Optical character recognition (OCR) is the process of turning an image containing text, such as scanning a page, receipt, or photo. Systems initially based on brittle rules have developed to a rich ecosystem that can read visual models of complex, multilingual and handwritten documents.
How OCR works?
Each OCR system meets three core challenges:
- Test – Find where text appears in the image. This step must handle skewed layouts, curved texts, and chaotic scenes.
- make out – Convert detected areas to characters or words. Performance depends to a large extent on how the model handles low resolution, font diversity, and noise.
- Post-processing – Use a dictionary or language model to correct identification errors and preserve structures, whether they are table cells, column layouts, or form fields.
Difficulties are getting bigger and bigger when dealing with handwriting, scripts other than Latin letters, or highly structured documents such as invoices and scientific papers.
From handmade pipes to modern architecture
- Early OCR: Rely on binaryization, segmentation and template matching. Valid only for clean printed text.
- Deep Learning: CNN-based and RNN-based models eliminate the need for manual functional engineering, thus achieving end-to-end identification.
- transformer: Architectures such as Microsoft’s Trocr extend OCR to handwriting recognition and multilingual settings, and improve generalization.
- Visual Model (VLM): Large multi-model models such as QWEN2.5-VL and LLAMA integrate OCR with contextual reasoning, not only dealing with text, but also charts, tables and mixed content.
A more advanced open source OCR model
| Model | architecture | Advantages | The most suitable |
|---|---|---|---|
| Tserac | Based on LSTM | Mature, supports more than 100 languages, widely used | Batch digitization of printed text |
| Easyocr | Pytorch CNN + RNN | Easy to use, GPU enabled over 80 languages | Quick prototype, lightweight mission |
| Padlock | CNN + Transformer Pipeline | Strong Chinese/English support, table and recipe extraction | Structured multilingual documentation |
| doctrine | Modularity (DBNET, CRNN, VITSTR) | Flexible, support for Pytorch & TensorFlow | Research and custom pipelines |
| Troc | Based on transformer | Excellent handwriting recognition, powerful summary | Handwritten or mixed-blood input |
| qwen2.5-vl | Visual Language Model | Context-aware, processing graphs and layouts | Complex documentation for mixed media |
| Camel 3.2 Vision | Visual Language Model | OCR integrated with inference tasks | Quality inspection scan documents, multi-mode tasks |
Emerging Trends
Research on OCR is moving in three famous directions:
- Unified Model: Systems in systems such as Vista-Oct crash detection, identification and spatial positioning, thus reducing error propagation.
- Low resource language: Benchmarks such as PSOCR emphasize performance gaps in languages such as Pashto, and multilingual fine-tuning is recommended.

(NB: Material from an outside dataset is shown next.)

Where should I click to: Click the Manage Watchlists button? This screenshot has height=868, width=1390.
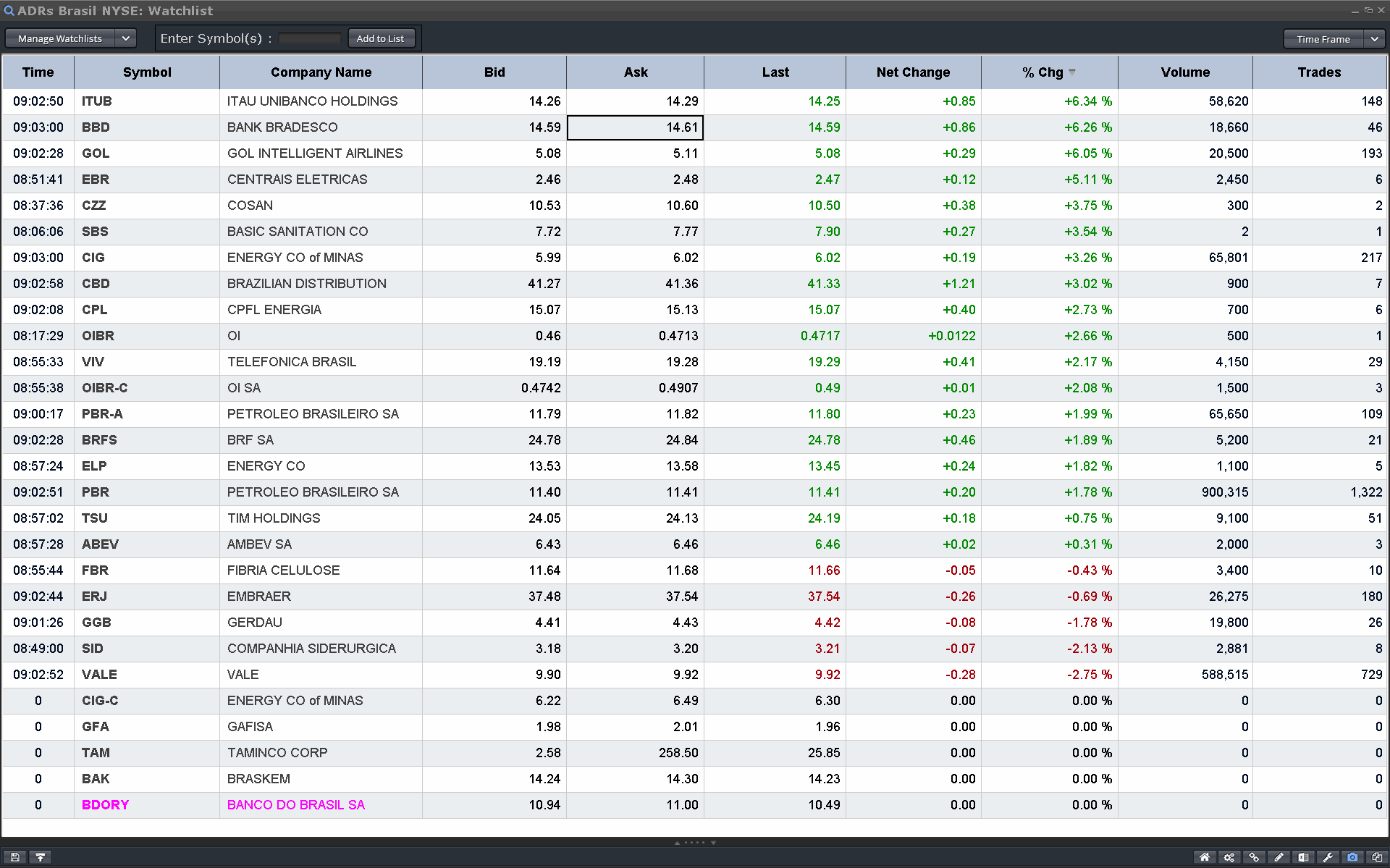60,38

- Efficiency optimization: Models such as TexThawk2 reduce visual token counts in transformers, cutting inference costs without losing accuracy.
in conclusion
The open source OCR ecosystem provides options to balance accuracy, speed and resource efficiency. Tesseract can still draw printed text through structured and multilingual documents, while Trocr pushes the boundaries of handwriting recognition. For raw text other than use cases that require document understanding, vision model 3.2 vision such as QWEN2.5-VL and LLAMA are promising, although expensive to deploy.
The right choice does not depend on the accuracy of the rankings, but more on the reality of the deployment: the type of documentation, scripts, and structural complexity you need to deal with, and the available compute budget. Benchmarking candidate models based on your own data is still the most reliable way to decide.
Michal Sutter is a data science professional with a master’s degree in data science from the University of Padua. With a solid foundation in statistical analysis, machine learning, and data engineering, Michal excels in transforming complex datasets into actionable insights.